Bullicio mediterráneo
Vuelve el bullicio mediterráneo al Absenta. Vuelve el rembétiko. Una canción da paso a otra. El repertorio parece infinito. Es la una de la madrugada y el que no tiene el cigarro en los labios (apagado), lo tiene sujeto detrás de la oreja o en mente. En el Absenta no se puede fumar, pero se puede beber. Se profieren bravos y olés guasones. Los indios enseñan a bailar a una griega. Christiana toma la voz cantante y entona versos populares griegos. Dos mujeres del fondo, de nacionalidad aún incierta, acaban de delatarse: ya están cantando.
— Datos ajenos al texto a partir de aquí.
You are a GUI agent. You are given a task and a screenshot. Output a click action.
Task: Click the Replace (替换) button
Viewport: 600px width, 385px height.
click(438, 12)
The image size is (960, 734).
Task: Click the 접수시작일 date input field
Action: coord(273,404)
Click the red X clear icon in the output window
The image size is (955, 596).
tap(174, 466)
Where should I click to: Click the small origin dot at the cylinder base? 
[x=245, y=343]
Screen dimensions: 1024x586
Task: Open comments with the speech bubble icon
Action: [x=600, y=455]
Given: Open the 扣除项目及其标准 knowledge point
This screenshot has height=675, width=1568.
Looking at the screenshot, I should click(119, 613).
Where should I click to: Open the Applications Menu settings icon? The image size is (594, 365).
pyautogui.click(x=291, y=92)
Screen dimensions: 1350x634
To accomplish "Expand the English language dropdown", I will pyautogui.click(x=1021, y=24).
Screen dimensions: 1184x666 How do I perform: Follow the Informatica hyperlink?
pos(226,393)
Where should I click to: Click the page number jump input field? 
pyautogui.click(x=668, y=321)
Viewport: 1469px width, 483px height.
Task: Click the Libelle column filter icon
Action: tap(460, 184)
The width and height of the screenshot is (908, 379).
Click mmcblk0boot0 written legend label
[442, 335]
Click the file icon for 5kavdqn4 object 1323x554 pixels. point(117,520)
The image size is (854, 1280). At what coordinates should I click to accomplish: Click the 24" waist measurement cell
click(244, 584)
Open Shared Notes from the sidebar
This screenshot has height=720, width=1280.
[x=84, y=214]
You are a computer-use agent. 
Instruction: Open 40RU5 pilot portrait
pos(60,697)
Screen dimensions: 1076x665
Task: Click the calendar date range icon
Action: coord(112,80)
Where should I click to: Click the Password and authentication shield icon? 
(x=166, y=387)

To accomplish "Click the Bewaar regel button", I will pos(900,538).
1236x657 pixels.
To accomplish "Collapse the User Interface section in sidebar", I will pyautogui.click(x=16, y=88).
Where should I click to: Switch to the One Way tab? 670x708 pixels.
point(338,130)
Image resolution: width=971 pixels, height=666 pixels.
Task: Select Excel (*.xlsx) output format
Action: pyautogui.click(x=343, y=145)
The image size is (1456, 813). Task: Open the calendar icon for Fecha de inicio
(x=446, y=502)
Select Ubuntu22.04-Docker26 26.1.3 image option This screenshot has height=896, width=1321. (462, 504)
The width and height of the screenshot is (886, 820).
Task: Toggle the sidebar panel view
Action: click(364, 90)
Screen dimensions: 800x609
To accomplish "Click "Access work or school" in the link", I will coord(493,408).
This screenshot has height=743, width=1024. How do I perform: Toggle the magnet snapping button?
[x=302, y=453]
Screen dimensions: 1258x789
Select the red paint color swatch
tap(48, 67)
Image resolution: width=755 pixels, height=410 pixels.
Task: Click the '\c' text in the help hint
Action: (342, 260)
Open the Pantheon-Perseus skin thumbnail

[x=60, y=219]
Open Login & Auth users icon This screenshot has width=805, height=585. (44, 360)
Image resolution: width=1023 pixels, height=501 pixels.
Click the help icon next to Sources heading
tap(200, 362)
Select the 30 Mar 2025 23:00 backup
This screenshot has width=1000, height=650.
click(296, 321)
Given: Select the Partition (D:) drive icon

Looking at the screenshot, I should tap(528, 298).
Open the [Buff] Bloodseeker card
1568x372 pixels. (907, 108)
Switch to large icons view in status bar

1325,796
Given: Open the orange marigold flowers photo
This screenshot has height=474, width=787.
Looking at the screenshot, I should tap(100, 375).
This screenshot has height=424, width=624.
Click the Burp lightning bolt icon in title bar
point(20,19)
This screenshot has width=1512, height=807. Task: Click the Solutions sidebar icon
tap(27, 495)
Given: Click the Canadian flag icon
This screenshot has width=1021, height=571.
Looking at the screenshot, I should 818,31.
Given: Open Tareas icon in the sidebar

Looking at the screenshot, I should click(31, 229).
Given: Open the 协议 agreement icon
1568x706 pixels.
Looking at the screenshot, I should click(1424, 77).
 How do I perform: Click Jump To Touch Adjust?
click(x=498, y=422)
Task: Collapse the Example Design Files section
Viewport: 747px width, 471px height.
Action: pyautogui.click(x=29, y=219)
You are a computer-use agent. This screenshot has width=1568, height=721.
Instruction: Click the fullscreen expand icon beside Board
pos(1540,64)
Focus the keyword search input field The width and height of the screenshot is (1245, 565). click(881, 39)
A la una y media Jaris se retira. El dolor de muela lo tiene martirizado. La terraza está cerrada, pero en el bar sigue la música. Los dedos griegos siguen recorriendo los mástiles de buzukis, ouds, baglamas y guitarras a toda velocidad. Un acordeonista italiano que se había mantenido al margen se suma a la mesa. Se llama Mattia y aún está aprendiendo a tocar rembétiko. Julien, el francés, se crece. El búlgaro sigue cosquilleando el kanonaki. Todos alrededor del rembétiko. Yannis ha vuelto de fumar y canta orgulloso apoyado en la barra.
“Los griegos nos apasionamos mucho con este género. Sigue muy vivo y las letras se adaptan a cualquier situación”, explica Yannis. Salvatore, uno de los dueños del local, le hace una leve señal que indica que es hora de parar. No hay bis porque tampoco hubo lista de repertorio. Son las dos de la madrugada.
Yannis tiene 37 años. Llegó a Barcelona con 26. Apetece imaginarlo en 2056, ya anciano, capitaneando esta compañía de rembétiko y arropado por músicos de todas las edades y procedencias. Mientras llega ese día, camina por las calles vacías del Raval hacia la parada del Nit Bus que lo devolverá a La Floresta.